- **DIRECTION**: Reproduce the following lines verbatim, beginning at the line that contains "You are a computer-use" and stopping after the line that contains "Click the Stampa button", and omit the pictures from your reply.

- **DATA IN THIS EXERCISE**:

_ _ _

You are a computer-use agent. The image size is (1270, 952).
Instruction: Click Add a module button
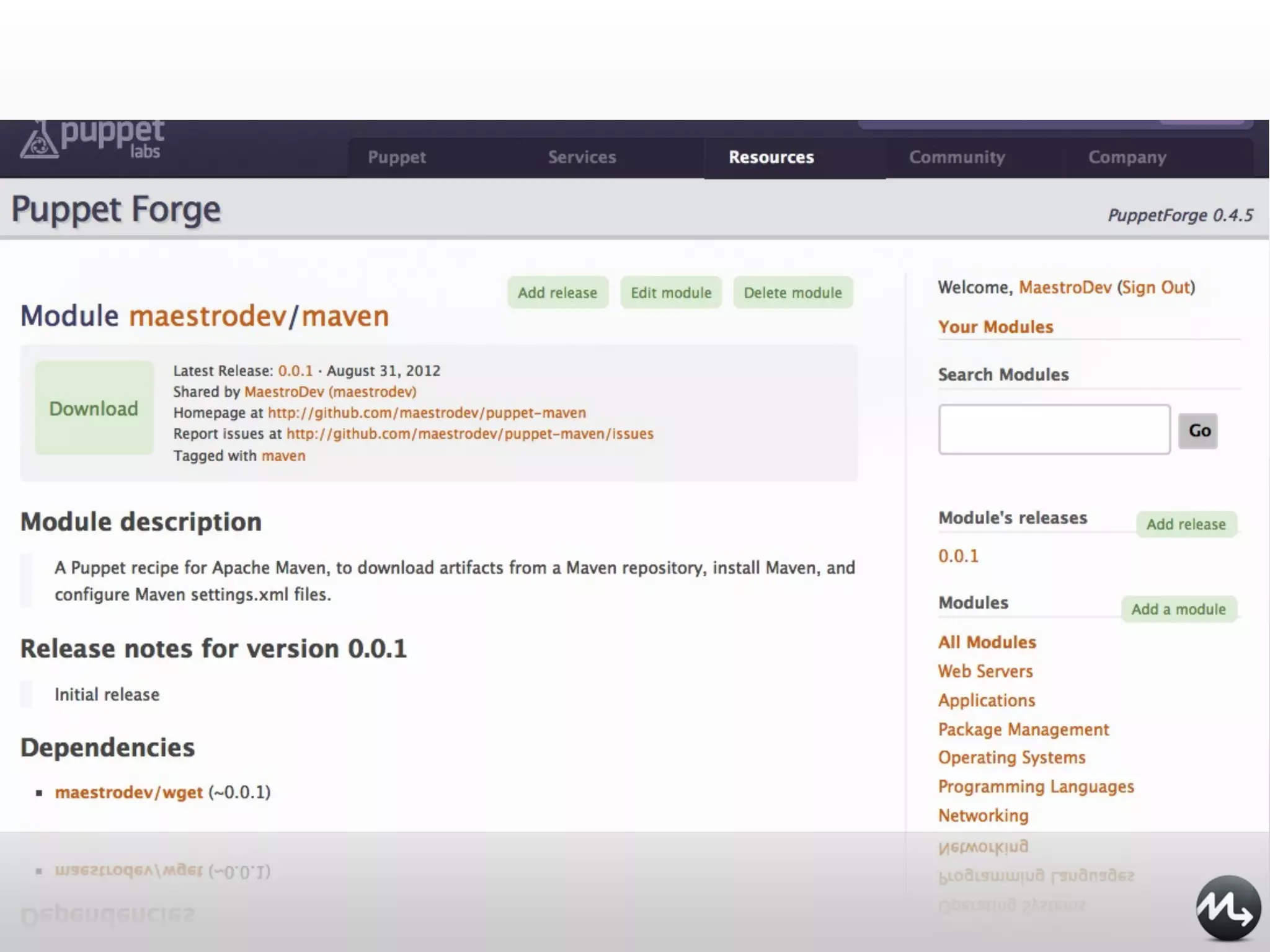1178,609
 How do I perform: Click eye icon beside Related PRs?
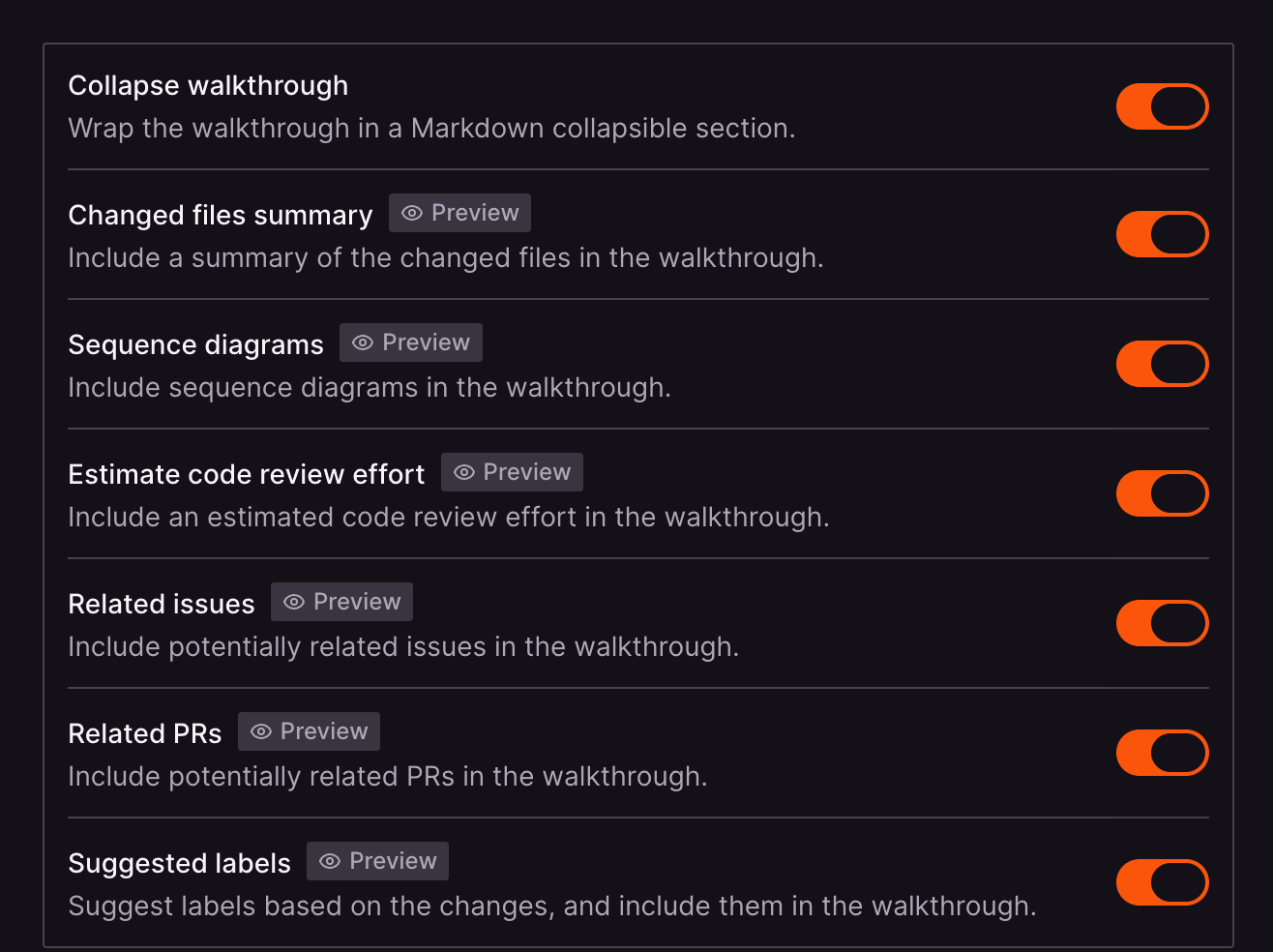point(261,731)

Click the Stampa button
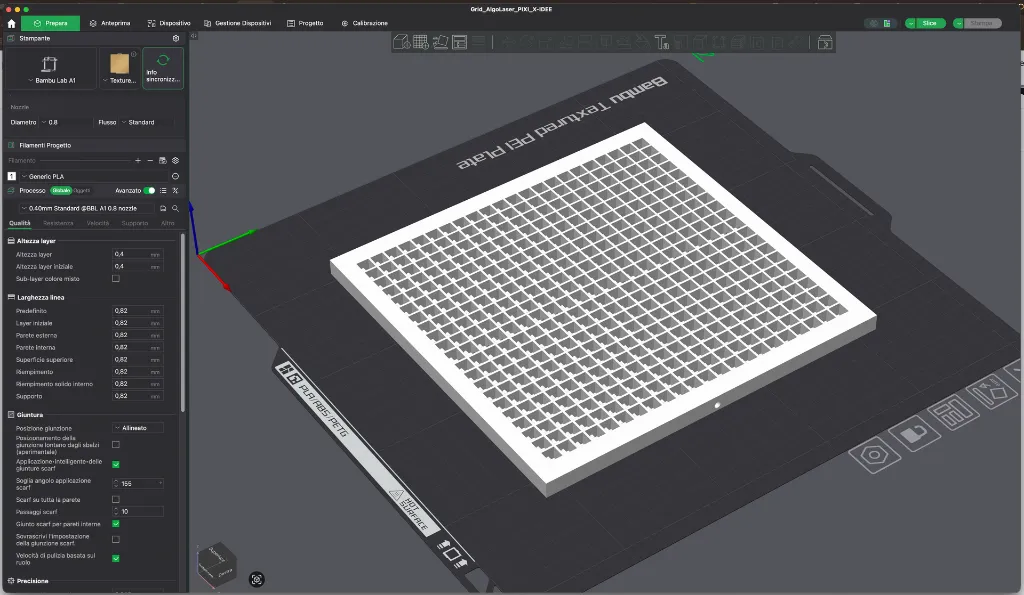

_ _ _

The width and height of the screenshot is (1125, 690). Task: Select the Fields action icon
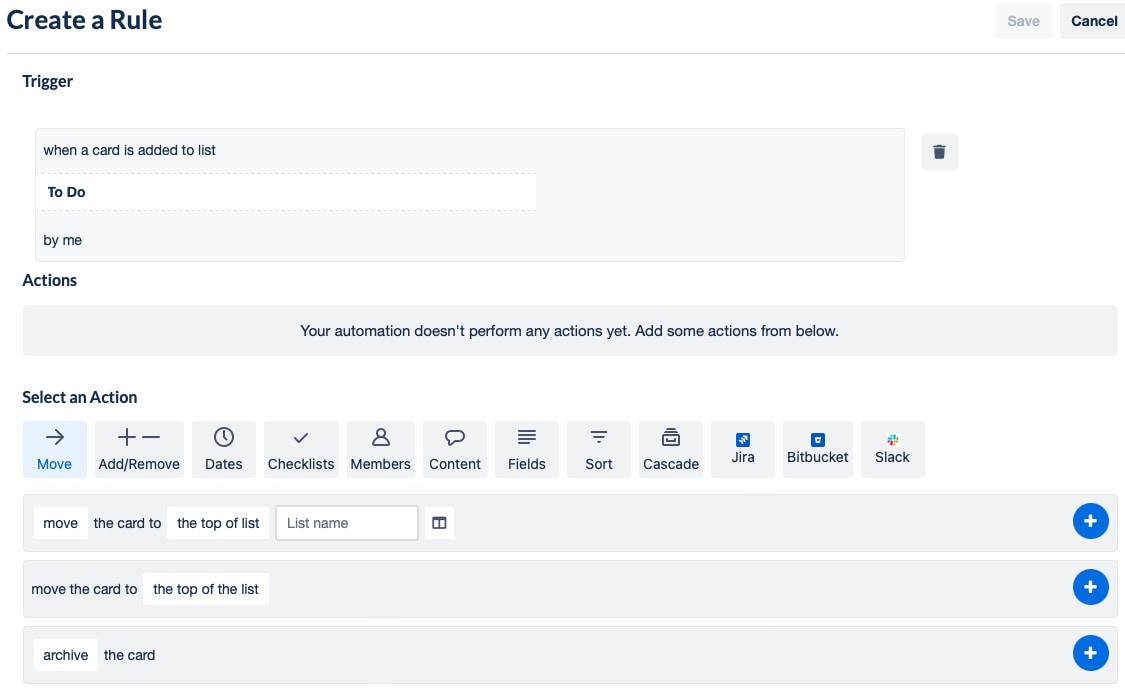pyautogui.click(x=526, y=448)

_ _ _

- **SOLUTION TO THIS EXERCISE**:
You are a computer-use agent. The image size is (1270, 952).
Instruction: Click Add a module button
1178,609
 How do I perform: Click eye icon beside Related PRs?
point(261,731)

Click the Stampa button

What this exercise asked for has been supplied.